Медикаментозную противошоковую терапию:

  • преднизолон – 90-120 мг;
  • эуфиллин – 2,4% раствор в дозировке 10 мл;
  • лазикс – 120 мг.

Это классическая триада для предотвращения шока, способствующая повышению давления, снятию спазма мелких сосудов и стимуляции работы почек. Все препараты вводятся внутривенно. Также применяют:

  • антигистаминные средства (димедрол и другие) – для расширения почечных артерий и восстановления по ним кровотока;
  • наркотические анальгетики (например, промедол) – для снятия сильного болевого синдрома.

Экстракорпоральный метод лечения – плазмаферез – проводится забор крови, очищение ее от свободного гемоглобина и продуктов распада фибриногена, затем возвращение крови в кровоток пациента.

Коррекцию функций систем и органов:

  • перевод пациента на ИВЛ (искусственную вентиляцию легких) в случае тяжелого состояния больного;
  • переливание отмытых эритроцитов – проводится при резком падении уровня гемоглобина (менее 60 г/л).

Коррекцию гемостаза:

  • гепаринотерапия – 50-70 ЕД/кг;
  • антиферментные препараты (контрикал) – предотвращает патологический фибринолиз, приводящий при шоке к кровотечениям.

Лечение острой почечной недостаточности:

  • гемодиализ и гемосорбция – процедуры очищения крови вне почек, проводятся при развитии олиго- или анурии и неэффективности предыдущих мероприятий.

Принципы и методы лечебных процедур

Основной принцип лечения гемотрансфузионного шока – это проведение экстренной интенсивной терапии. Важно начать лечение как можно раньше, только тогда можно надеяться на благоприятный исход.

Методы лечения принципиально различаются в зависимости от показателей диуреза:

  • Диурез сохранен и составляет более 30 мл/ч – проводится активная инфузионная терапия с большим объемом вливаемой жидкости и форсированный диурез, перед проведением которого обязательно предварительное введение бикарбоната натрия (для ощелачивания мочи и предотвращения образования солянокислого гематина);
  • Диурез менее 30 мл/ч (стадия олигоанурии) – строгое ограничение вводимой жидкости при инфузионной терапии. Проведение форсированного диуреза противопоказано. В этой стадии обычно применяют гемосорбцию и гемодиализ, т. к. выражена почечная недостаточность.

Прогнозы

Прогноз пациента напрямую зависит от раннего оказания противошоковых мероприятий и полноты лечения.
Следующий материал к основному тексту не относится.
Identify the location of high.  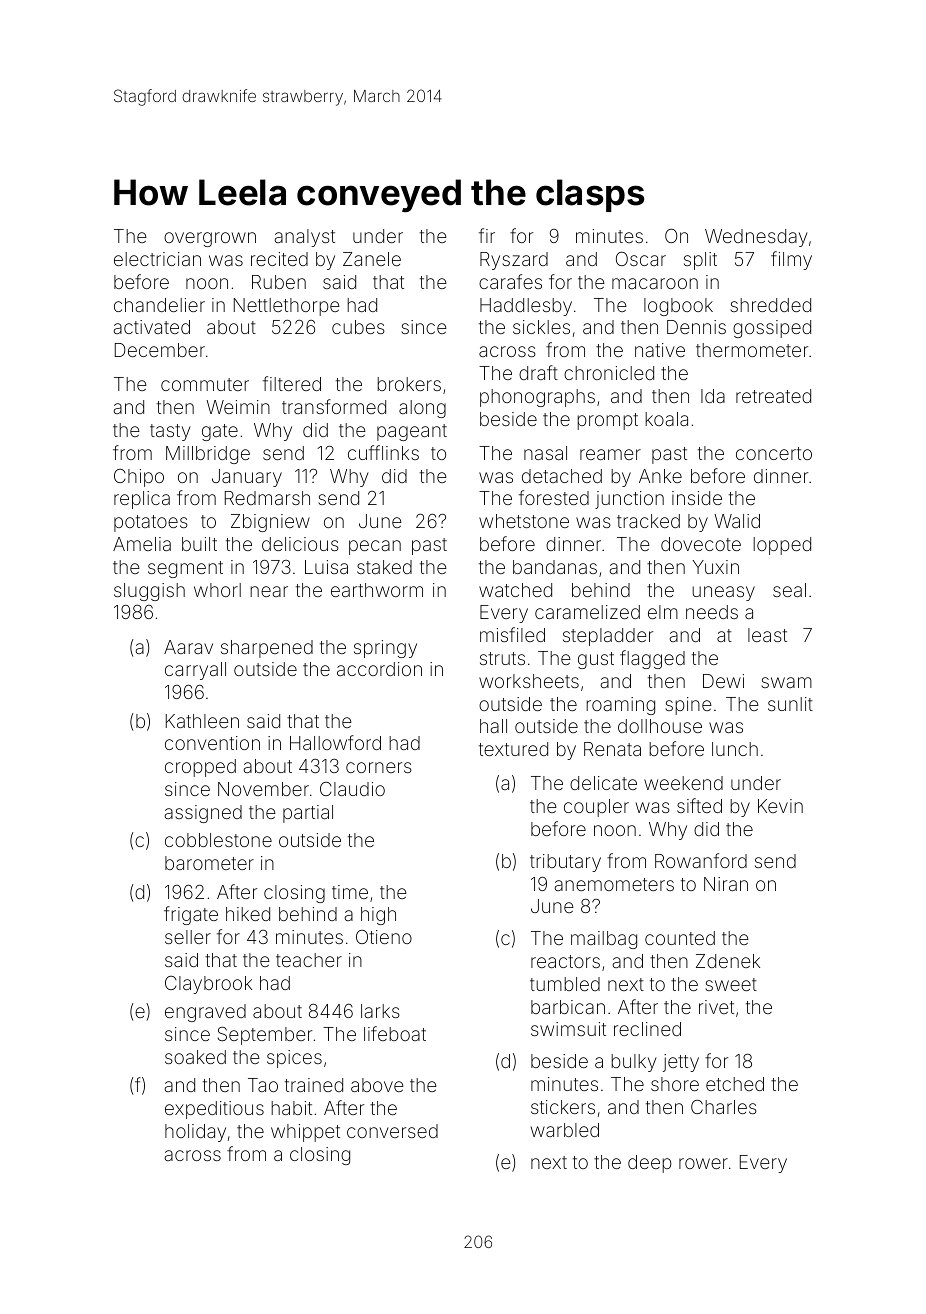
(378, 916).
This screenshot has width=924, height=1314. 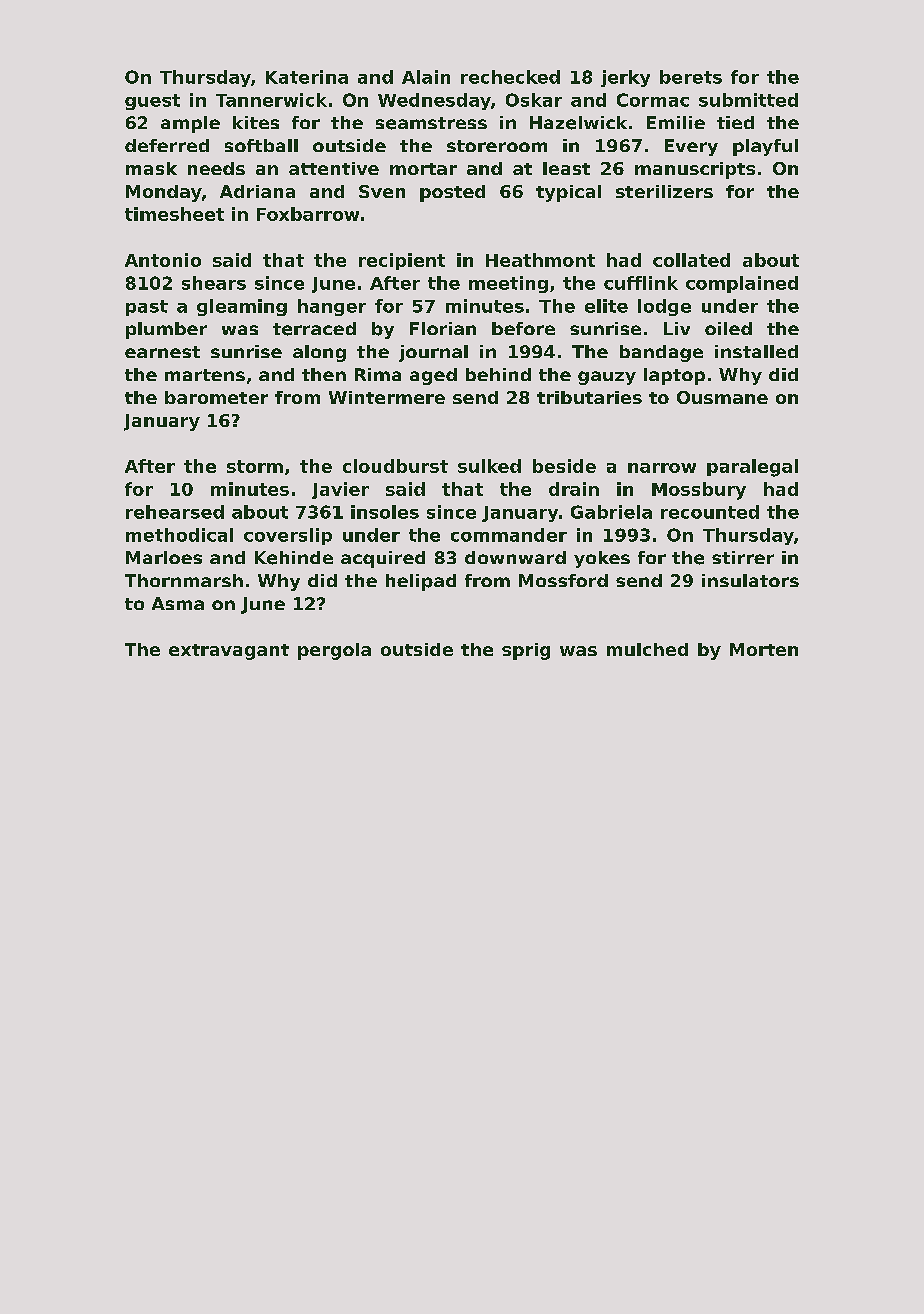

Проведение терапии в первые несколько часов (5-6 ч) заканчивается благоприятным исходом в 2/3 случаев, т. е. пациенты полностью выздоравливают.

У 1/3 больных остаются необратимые осложнения, перерастающие в хронические патологии систем и органов.

Чаще всего это бывает при развитии тяжелой почечной недостаточности, тромбозах жизненно важных сосудов (головного мозга, сердца).

При несвоевременном или неполноценном оказании неотложной помощи исход для пациента может быть летальным.

Переливание крови – очень важная и нужная процедура, которая лечит и спасает множество людей, но чтобы донорская кровь принесла пациенту пользу, а не вред, необходимо тщательно соблюдать все правила ее переливания.

Этим занимаются специально обученные люди, которые работают в отделения или станциях переливания крови. Они тщательно подбирают доноров, кровь после забора проходит все стадии подготовки, проверки на безопасность и т. д.

Переливание крови, также как и подготовка, процесс тщательно проверяемый, проводимый только обученными профессионалами. Именно благодаря работе этих людей сегодня это процесс достаточно безопасный, риск возникновения осложнений низкий, а количество спасенный людей очень большое.